The project has started as a photography portrait effort. “We’re supposed to push the comforts of creativity,” Lui said to the room. “We aim to push everything to the limits so that the agencies see value in doing something like this. Clients come into the reception [area] and play with the game, and they think this is a forward-thinking company.”

School of Advertising Associate Director Mark Edwards recalls that Lui sent out his resumé to industry creative directors on CD-ROM in red envelopes akin to Netflix’s old style. Edwards says, “He figured out how to get past that wall of resistance. [His observation was] that if someone got one of those in the mail they’d open it up because they wanted to see the movie they got.”

Opening Opportunities for Academy Students with Q&A Session

Students’ questions at the end of Lui’s talk weren’t so much about execution but how to constantly remain in a state of creativity and innovation.

“By putting myself back in the unknown,” Lui explained. “For us to come up with ideas and have to craft them, you have to put yourself in a situation like that. Yes, it can be exhausting, but I also find it wakes me up, actually.”

Sharing the Personal in Advertising

Small Talk’s organizer and moderator, recent BFA Advertising alumna Sofia Wiklander, couldn’t have been more thrilled to have Lui on board as the series’ first guest.
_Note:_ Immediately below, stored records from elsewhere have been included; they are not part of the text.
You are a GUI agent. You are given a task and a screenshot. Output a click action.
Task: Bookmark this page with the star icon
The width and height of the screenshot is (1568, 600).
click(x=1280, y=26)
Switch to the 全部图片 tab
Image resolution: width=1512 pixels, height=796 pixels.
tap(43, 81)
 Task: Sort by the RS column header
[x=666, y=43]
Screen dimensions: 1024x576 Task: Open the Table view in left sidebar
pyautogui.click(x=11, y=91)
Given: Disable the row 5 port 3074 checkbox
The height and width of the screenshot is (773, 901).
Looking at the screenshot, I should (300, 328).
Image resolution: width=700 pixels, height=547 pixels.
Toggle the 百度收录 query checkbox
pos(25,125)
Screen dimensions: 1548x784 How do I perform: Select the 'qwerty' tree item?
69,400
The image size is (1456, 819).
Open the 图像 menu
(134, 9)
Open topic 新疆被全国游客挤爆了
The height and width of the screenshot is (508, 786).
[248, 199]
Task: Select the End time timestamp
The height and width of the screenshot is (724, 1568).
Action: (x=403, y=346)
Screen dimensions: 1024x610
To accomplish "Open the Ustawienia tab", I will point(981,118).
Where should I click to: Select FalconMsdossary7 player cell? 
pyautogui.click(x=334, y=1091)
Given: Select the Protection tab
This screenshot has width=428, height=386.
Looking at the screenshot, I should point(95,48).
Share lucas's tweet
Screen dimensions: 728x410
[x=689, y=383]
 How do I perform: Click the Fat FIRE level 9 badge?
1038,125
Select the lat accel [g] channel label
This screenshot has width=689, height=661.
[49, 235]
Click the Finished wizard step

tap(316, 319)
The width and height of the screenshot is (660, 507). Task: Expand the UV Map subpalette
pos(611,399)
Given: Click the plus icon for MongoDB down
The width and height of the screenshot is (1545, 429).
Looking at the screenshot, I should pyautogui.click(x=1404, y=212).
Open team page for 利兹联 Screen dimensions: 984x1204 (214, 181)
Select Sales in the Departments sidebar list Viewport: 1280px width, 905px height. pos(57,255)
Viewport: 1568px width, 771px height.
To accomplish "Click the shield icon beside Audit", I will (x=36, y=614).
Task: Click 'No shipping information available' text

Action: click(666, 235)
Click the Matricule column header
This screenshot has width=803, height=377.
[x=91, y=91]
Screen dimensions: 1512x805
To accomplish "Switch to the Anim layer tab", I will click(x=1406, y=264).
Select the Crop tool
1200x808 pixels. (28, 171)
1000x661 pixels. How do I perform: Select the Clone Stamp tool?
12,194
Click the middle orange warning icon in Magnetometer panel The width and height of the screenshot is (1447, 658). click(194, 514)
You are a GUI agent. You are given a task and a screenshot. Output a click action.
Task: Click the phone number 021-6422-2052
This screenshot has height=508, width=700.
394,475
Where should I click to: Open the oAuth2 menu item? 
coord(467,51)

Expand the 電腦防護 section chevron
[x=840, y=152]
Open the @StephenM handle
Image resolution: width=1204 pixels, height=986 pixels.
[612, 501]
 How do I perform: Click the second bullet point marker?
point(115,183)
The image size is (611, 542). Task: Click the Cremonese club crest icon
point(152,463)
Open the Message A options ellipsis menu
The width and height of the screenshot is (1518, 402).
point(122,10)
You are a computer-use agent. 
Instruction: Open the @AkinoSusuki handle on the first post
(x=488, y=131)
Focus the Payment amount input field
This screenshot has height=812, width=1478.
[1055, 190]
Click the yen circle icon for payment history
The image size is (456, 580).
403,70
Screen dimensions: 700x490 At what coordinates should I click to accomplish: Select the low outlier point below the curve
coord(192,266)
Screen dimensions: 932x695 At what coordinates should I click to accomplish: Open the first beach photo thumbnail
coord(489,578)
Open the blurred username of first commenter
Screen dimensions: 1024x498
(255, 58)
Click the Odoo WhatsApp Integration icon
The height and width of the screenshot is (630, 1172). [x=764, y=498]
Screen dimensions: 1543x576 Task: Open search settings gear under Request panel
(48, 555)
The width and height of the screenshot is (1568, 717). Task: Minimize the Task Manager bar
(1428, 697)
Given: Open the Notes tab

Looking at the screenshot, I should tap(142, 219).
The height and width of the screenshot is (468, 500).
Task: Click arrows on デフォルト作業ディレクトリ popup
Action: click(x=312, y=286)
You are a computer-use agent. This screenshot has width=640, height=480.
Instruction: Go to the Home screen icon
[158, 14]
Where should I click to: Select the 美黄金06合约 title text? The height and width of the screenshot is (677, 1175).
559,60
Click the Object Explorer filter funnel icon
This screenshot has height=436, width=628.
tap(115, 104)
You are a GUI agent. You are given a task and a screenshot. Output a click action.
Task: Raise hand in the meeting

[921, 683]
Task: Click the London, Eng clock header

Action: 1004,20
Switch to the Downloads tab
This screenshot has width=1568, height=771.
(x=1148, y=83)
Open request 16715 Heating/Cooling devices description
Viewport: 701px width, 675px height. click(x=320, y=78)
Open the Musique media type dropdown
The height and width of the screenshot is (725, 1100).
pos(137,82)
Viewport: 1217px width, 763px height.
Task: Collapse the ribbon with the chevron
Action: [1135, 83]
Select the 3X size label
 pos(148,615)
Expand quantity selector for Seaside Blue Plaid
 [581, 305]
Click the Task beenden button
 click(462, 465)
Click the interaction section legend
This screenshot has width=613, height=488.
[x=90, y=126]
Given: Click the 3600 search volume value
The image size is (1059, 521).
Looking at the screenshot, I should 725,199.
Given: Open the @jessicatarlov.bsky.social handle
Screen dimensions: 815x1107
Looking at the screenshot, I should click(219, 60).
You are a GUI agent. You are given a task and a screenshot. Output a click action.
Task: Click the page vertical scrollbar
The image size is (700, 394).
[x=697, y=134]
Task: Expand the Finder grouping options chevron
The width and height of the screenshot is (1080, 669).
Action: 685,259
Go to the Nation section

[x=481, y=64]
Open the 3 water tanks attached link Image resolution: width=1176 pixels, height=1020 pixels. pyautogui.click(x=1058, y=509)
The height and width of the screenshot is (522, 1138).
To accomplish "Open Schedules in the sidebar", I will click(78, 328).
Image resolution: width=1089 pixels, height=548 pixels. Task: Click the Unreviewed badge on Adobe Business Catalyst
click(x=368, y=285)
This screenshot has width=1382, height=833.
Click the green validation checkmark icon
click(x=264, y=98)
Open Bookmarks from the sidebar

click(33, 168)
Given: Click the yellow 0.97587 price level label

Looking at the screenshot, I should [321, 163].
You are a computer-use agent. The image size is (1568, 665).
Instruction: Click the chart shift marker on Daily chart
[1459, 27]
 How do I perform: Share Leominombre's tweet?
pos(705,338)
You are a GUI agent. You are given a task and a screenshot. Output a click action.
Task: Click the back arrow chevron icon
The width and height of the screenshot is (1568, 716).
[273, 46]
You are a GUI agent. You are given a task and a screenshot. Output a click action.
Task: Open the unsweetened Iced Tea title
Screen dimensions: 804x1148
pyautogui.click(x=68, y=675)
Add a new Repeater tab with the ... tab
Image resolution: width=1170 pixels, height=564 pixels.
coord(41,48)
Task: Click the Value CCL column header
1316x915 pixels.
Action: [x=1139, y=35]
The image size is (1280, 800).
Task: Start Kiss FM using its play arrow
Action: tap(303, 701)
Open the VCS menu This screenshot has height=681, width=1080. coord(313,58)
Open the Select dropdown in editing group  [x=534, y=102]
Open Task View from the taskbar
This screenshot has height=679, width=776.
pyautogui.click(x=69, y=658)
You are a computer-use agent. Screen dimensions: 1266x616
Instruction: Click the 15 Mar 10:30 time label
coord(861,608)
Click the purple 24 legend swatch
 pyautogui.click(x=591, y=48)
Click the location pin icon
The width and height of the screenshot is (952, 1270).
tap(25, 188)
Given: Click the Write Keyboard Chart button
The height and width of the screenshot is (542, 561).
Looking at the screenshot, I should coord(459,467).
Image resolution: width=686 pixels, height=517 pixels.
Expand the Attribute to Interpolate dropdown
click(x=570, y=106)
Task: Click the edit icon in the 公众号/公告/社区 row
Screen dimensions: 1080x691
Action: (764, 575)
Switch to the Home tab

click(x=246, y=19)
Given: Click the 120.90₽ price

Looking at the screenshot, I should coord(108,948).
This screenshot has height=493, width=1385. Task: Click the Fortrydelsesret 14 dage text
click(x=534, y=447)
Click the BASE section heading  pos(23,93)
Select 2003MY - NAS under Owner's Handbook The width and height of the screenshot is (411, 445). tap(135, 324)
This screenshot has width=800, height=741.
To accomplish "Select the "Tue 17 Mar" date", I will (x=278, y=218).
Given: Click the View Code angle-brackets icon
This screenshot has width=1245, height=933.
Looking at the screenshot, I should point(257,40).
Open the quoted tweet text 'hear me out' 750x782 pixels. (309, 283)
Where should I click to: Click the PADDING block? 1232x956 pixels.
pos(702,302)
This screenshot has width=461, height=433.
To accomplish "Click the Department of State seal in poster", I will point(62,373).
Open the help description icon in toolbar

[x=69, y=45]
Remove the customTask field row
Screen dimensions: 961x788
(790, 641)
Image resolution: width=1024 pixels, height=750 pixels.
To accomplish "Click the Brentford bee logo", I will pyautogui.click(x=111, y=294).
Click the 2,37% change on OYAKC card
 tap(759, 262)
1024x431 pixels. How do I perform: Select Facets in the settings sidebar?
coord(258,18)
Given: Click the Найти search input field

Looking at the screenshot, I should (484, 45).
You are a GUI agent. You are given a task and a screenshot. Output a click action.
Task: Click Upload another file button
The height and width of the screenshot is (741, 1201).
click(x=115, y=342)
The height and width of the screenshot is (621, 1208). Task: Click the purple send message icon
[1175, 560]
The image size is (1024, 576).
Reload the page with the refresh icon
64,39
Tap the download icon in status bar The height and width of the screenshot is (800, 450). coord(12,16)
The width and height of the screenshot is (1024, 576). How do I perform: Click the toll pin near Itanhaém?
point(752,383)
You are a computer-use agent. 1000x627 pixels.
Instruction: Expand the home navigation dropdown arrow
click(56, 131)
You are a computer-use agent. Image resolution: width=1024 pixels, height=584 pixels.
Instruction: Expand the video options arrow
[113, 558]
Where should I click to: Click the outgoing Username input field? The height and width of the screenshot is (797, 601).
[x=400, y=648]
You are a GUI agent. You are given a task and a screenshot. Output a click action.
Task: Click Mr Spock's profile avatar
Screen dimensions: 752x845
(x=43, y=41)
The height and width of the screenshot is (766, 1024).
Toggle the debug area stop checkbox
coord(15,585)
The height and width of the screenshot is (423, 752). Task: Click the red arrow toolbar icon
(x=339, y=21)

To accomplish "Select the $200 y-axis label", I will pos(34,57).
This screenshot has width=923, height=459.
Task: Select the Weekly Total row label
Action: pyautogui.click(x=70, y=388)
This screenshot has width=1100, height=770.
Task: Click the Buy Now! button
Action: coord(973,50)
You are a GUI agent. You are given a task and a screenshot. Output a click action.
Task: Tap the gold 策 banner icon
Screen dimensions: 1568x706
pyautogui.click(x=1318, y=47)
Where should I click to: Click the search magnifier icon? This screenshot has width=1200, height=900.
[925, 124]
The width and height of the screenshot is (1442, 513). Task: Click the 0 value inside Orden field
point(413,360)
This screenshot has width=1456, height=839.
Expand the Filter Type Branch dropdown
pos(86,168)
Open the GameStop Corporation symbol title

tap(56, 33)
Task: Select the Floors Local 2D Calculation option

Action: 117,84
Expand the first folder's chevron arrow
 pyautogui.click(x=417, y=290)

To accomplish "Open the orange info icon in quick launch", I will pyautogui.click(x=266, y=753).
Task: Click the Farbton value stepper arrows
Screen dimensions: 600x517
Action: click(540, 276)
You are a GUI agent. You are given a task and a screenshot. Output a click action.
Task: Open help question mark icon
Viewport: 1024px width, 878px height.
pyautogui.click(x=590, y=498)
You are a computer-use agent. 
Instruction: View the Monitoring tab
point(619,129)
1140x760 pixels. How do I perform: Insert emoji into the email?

She wanted Small Talk to be something the advertising students could “have ownership over.”

“It is a chance to take control over our learning and who we want to talk to and who we get to meet,” says Wiklander, formerly a copywriting student. Expecting to graduate soon, she hopes students found inspiration in Lui’s story of persistence and constant learning. She says this kind of access and insight isn’t something that can be gleaned from email or studied in textbooks.

Sometimes it takes a leap into the unknown.

“You hope that a little bit of that take will be contagious. And what I really want people to get from this is to feel that the business is just one person away. It’s really close,” Wiklander says. “There are so many different ways to do this. Derek’s story is just one way.”